Sudah Dilarang, Amir Tetap Jualan di Jalan Cihideung Meski Hanya di Lantai Toko, Demi Dapur Ngebul
Terdesak kebutuhan sehari-hari, Amir (50), salah seorang PKL Jalan Cihideung, Kota Tasikmalaya, menggelar lapak seadanya di lantai sebuah toko.
Penulis: Firman Suryaman | Editor: Darajat Arianto
Laporan Wartawan Tribun Jabar, Firman Suryaman
TRIBUNJABAR. ID, TASIKMALAYA - Terdesak kebutuhan sehari-hari, Amir (50), salah seorang PKL Jalan Cihideung, Kota Tasikmalaya, menggelar lapak seadanya di lantai sebuah toko.
Jalan Cihideung yang sejak puluhan tahun jadi kawasan PKL, mulai Rabu (27/7) ditutup bagi PKL karena sedang ditata menjadi kawasan pedestrian.
"Saya punya anak yang masih harus dibiayai. Kalau tak jualan mau dari mana lagi mendapat nafkah sehari-hari," ujar Amir, saat ditemui di lokasi.
Barang dagangan Amir sendiri bisa disebut tak seberapa. Hanya puluhan buku tulis, buku bergambar serta sejumlah buku iqro.

- [Tugas]
[1] Jawablah pertanyaan berikut berdasarkan berita tentang PKL Jalan Cihideung.
(a) Mulai hari dan tanggal berapa Jalan Cihideung ditutup bagi PKL?
(b) Di mana Amir menggelar lapaknya?
(c) Barang apa saja yang dijual Amir?
[2] Teruskan berita tentang PKL Jalan Cihideung mulai dari setelah kalimat terakhirnya.
Materi setelah ini tidak berhubungan dengan berita tentang PKL Jalan Cihideung.

- [Informasi yang Ditampilkan]
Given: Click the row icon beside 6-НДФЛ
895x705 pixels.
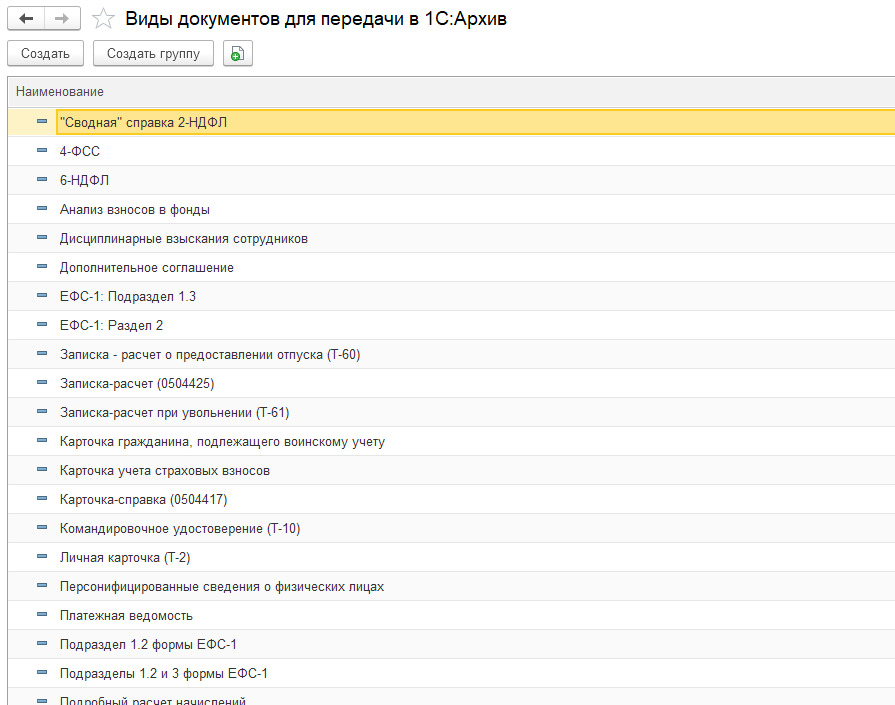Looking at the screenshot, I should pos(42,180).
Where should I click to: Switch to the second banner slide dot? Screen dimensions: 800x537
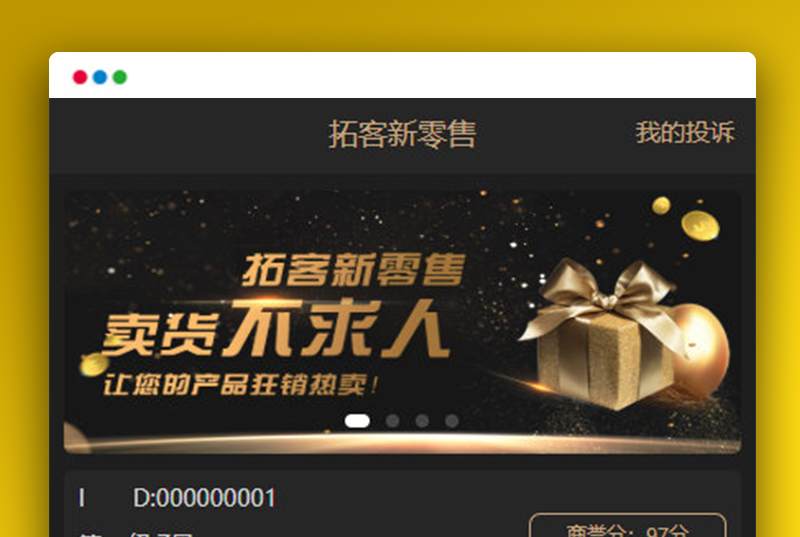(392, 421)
--
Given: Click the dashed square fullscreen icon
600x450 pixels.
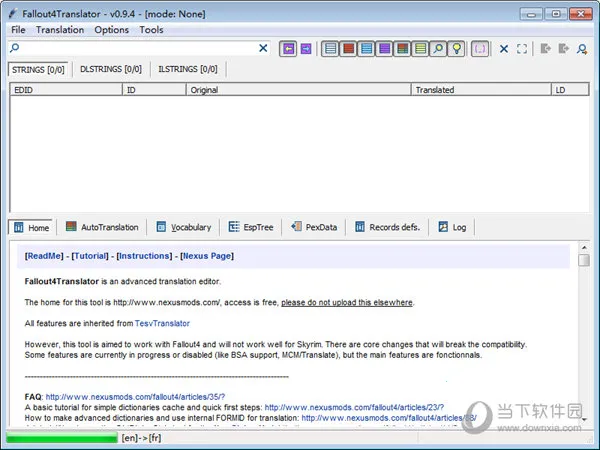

- [Jawaban per Tugas]
[1]
(a) Mulai Rabu (27/7).
(b) Di lantai sebuah toko.
(c) Puluhan buku tulis, buku bergambar, dan sejumlah buku iqro.

[2]
Barang dagangan itu digelarnya di lantai depan sebuah toko.
"Lumayanlah ada yang beli satu dua juga. Yang penting ada yang beli dan bisa bawa uang ke rumah," ucap Amir.
Biasanya Amir jualan peralatan tulis lengkap, tak jauh dari lokasi jualannya sekarang.
Baca juga: Ingin Punya Kawasan Unggulan, Jalan Hazet Kota Tasikmalaya Ditata Jadi Mirip Malioboro Yogyakarta
"Lumayan tiap harinya banyak juga yang beli. Sampai bisa menyekolahkan anak-anak. Kalau sekarang tidak jualan, mau dari mana uang buat kebutuhan sehari-hari," kata Amir.
Walau hanya jualan sekadarnya, menurut Amir jauh lebih baik daripada tak jualan sama sekali.
"Dapat berapa pun uangnya, yang penting pulang ke rumah ada buat beli kebutuhan lah," ujar Amir.
Ibu-ibu Protes
Ratusan PKL yang biasa jualan di pusat PKL Jalan Cihideung, Kota Tasikmalaya, protes karena tak bisa jualan lagi, Rabu (27/7/2022).
Pasalnya lokasi jualan mereka kini menjadi lokasi galian gorong-gorong, menyusul dilaksanakannya proyek kawasan pedestrian di jalan pusat kota tersebut.
Para pedagang, terutama ibu-ibu PKL, berteriak-teriak menumpahkan rasa kecewa tak bisa berjualan.
Jangankan memasang lapak, untuk menyimpan atau menjajakan barang dagangan sudah tak bisa lagi. Seluruh lahan berubah menjadi galian gorong-gorong.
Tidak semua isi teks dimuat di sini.